Mantle cell lymphoma (MCL) accounts for 5-10% of all non-Hodgkin lymphomas and has the worst prognosis among all lymphomas. The hallmark of MCL is a t(11;14) translocation that results in overexpression of cyclin D1 by tumor cells of virtually all patients. In this study, we examined whether cyclin D1 could be an effective tumor-associated antigen for immunotherapy. We identified cyclin D1 peptides for HLA-A*0201 and generated peptide-specific CD8⁺ T-cell lines from HLA-A*0201⁺ blood donors and MCL patients. These cell lines proliferated in response to cyclin D1 peptide-pulsed stimulatory cells.
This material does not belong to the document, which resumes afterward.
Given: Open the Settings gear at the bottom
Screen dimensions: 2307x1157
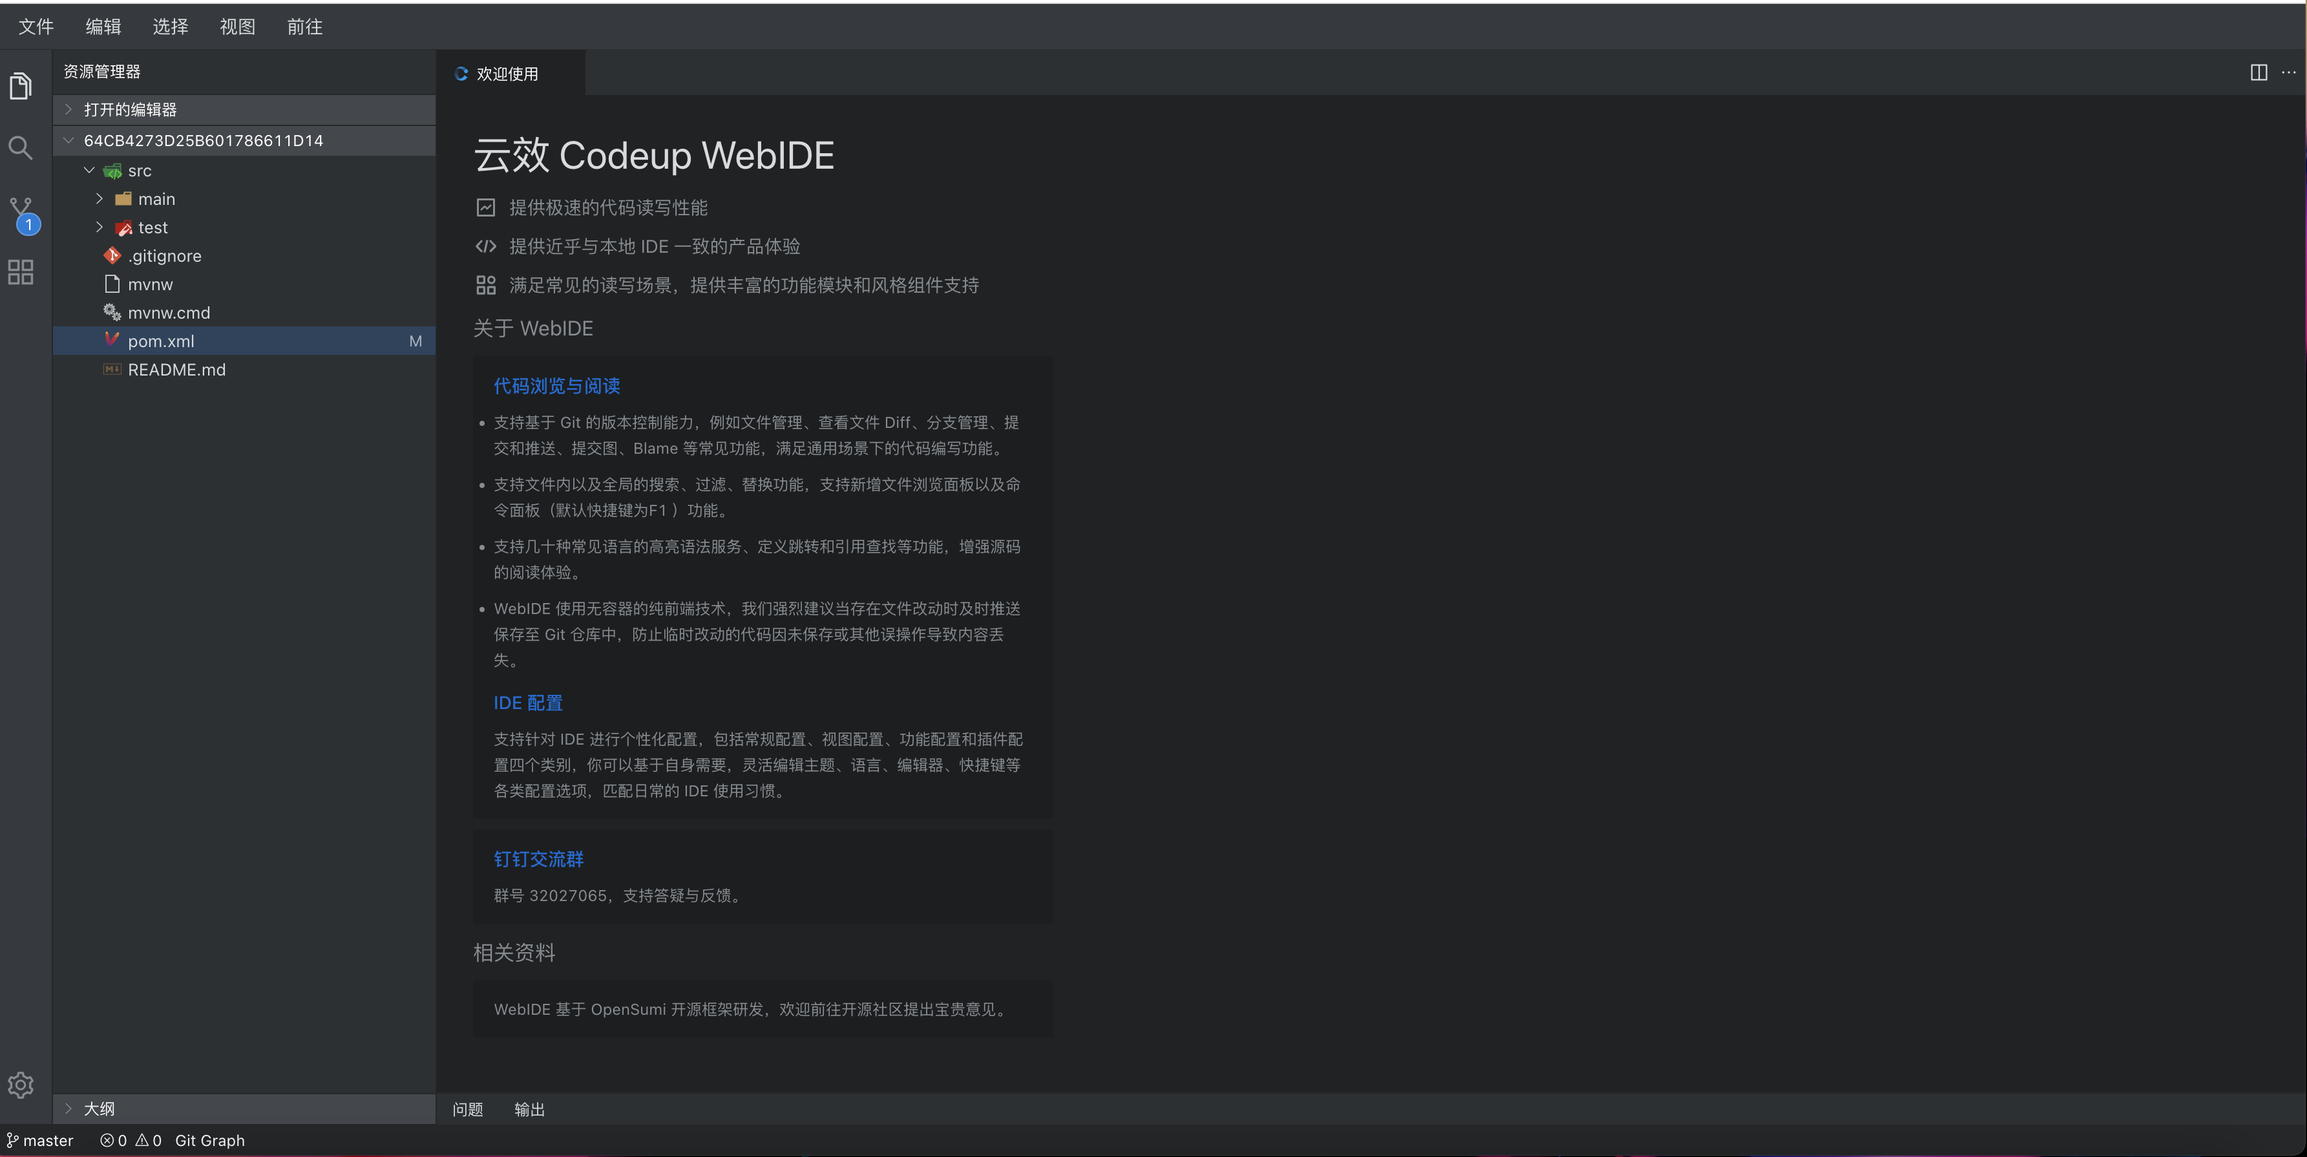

Moreover, the T cells efficiently lysed peptide-pulsed but not unpulsed T2 cells and autologous dendritic cells; cyclin D1⁺ and HLA-A*0201⁺ human MCL lines MINO, SP53, Jeko-1 and Granta 519; and more importantly, HLA-A*0201⁺ primary lymphoma cells from MCL patients. No killing was observed with HLA-A*0201^- primary lymphoma cells or HLA-A*0201⁺ normal blood cells, including B cells. These results indicate that these T cells are potent cytotoxic T cells and recognize cyclin D1 peptides naturally presented by patient lymphoma cells in the context of HLA-A*0201 molecules. Taken together, our work identifies cyclin D1 as a potentially important antigen for immunotherapy of MCL.